(Collected data entries)
++++++
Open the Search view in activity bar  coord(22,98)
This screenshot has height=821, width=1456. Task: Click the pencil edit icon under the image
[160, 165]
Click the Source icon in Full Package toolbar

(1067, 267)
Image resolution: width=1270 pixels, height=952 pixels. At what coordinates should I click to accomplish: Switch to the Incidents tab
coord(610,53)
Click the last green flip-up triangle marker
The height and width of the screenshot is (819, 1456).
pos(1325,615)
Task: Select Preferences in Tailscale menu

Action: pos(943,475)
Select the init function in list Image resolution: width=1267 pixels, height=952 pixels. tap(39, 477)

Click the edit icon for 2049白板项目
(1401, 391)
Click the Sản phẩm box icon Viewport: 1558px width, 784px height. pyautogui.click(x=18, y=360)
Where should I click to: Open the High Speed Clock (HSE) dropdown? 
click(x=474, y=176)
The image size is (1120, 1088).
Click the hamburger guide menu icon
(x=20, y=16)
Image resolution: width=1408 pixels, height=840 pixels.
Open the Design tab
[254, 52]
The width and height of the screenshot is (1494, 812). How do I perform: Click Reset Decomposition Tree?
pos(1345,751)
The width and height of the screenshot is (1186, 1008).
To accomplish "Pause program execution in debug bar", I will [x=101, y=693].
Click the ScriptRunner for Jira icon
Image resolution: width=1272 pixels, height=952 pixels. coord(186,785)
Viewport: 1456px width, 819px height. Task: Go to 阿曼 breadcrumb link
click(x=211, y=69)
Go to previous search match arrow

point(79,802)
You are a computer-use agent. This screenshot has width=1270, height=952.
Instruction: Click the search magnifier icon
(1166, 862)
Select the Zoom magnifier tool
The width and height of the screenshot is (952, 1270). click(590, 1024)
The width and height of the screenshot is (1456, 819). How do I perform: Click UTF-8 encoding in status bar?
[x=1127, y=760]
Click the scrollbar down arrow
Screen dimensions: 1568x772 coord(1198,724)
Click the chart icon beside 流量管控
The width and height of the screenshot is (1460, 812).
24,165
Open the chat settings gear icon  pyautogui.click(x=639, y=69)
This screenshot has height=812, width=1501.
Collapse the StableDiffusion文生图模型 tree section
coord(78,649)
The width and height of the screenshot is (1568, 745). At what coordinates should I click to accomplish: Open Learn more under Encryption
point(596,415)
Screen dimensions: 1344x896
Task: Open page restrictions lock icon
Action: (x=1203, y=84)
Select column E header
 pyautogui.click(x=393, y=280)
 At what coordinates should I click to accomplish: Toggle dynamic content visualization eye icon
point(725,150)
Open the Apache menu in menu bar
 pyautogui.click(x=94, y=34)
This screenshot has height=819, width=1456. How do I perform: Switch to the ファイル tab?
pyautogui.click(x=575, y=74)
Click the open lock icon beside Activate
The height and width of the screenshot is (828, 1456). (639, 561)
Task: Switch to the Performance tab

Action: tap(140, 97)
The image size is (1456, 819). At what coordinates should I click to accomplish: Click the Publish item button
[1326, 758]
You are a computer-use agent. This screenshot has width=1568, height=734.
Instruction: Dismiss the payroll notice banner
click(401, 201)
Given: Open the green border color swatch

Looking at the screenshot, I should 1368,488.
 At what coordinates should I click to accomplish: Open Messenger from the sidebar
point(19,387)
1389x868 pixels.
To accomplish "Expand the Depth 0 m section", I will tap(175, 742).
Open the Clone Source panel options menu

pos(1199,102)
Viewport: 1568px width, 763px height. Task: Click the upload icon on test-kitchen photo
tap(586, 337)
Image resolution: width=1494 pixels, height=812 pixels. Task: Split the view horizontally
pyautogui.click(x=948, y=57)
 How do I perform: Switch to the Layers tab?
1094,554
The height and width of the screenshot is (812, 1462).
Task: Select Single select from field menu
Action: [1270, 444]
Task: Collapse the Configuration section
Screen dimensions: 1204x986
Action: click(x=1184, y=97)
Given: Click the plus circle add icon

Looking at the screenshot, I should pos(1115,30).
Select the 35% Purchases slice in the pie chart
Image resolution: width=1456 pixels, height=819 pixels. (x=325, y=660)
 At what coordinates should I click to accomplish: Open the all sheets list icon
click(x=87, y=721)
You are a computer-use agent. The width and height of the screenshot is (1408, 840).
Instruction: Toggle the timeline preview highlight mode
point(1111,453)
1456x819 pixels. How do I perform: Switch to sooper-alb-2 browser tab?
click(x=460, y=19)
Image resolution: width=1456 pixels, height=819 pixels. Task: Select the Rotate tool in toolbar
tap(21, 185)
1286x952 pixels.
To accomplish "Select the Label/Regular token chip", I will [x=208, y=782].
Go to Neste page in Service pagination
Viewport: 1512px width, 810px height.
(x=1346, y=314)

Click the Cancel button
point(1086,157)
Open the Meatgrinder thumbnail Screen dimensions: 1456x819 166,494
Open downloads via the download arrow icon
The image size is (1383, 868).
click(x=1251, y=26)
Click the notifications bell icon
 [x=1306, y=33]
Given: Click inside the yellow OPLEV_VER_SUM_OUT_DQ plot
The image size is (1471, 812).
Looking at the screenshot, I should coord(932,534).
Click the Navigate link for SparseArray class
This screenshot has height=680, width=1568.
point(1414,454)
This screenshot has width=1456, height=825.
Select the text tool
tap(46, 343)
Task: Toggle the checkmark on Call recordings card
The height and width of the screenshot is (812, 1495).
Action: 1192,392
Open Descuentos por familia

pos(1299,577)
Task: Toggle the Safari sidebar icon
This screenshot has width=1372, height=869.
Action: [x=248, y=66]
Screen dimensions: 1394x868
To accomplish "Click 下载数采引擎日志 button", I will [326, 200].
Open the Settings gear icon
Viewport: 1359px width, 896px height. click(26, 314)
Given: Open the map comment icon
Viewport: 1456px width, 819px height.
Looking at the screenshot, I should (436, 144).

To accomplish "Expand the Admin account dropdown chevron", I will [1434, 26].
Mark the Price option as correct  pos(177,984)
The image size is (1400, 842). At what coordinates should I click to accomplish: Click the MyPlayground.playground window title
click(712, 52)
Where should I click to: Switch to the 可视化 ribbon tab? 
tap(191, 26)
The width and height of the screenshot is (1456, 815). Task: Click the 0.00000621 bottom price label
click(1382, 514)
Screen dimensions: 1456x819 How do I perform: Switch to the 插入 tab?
++++++
### Activity
Reproduce the entries above exactly, but only the lines between the line holding "Viewport: 1568px width, 763px" and the line holding "Click the Navigate link for SparseArray class", inclusive.

### Exercise response
Viewport: 1568px width, 763px height. Task: Click the upload icon on test-kitchen photo
tap(586, 337)
Image resolution: width=1494 pixels, height=812 pixels. Task: Split the view horizontally
pyautogui.click(x=948, y=57)
 How do I perform: Switch to the Layers tab?
1094,554
The height and width of the screenshot is (812, 1462).
Task: Select Single select from field menu
Action: [1270, 444]
Task: Collapse the Configuration section
Screen dimensions: 1204x986
Action: click(x=1184, y=97)
Given: Click the plus circle add icon

Looking at the screenshot, I should pos(1115,30).
Select the 35% Purchases slice in the pie chart
Image resolution: width=1456 pixels, height=819 pixels. (x=325, y=660)
 At what coordinates should I click to accomplish: Open the all sheets list icon
click(x=87, y=721)
You are a computer-use agent. The width and height of the screenshot is (1408, 840).
Instruction: Toggle the timeline preview highlight mode
point(1111,453)
1456x819 pixels. How do I perform: Switch to sooper-alb-2 browser tab?
click(x=460, y=19)
Image resolution: width=1456 pixels, height=819 pixels. Task: Select the Rotate tool in toolbar
tap(21, 185)
1286x952 pixels.
To accomplish "Select the Label/Regular token chip", I will [x=208, y=782].
Go to Neste page in Service pagination
Viewport: 1512px width, 810px height.
(x=1346, y=314)

Click the Cancel button
point(1086,157)
Open the Meatgrinder thumbnail Screen dimensions: 1456x819 166,494
Open downloads via the download arrow icon
The image size is (1383, 868).
click(x=1251, y=26)
Click the notifications bell icon
 [x=1306, y=33]
Given: Click inside the yellow OPLEV_VER_SUM_OUT_DQ plot
The image size is (1471, 812).
Looking at the screenshot, I should coord(932,534).
Click the Navigate link for SparseArray class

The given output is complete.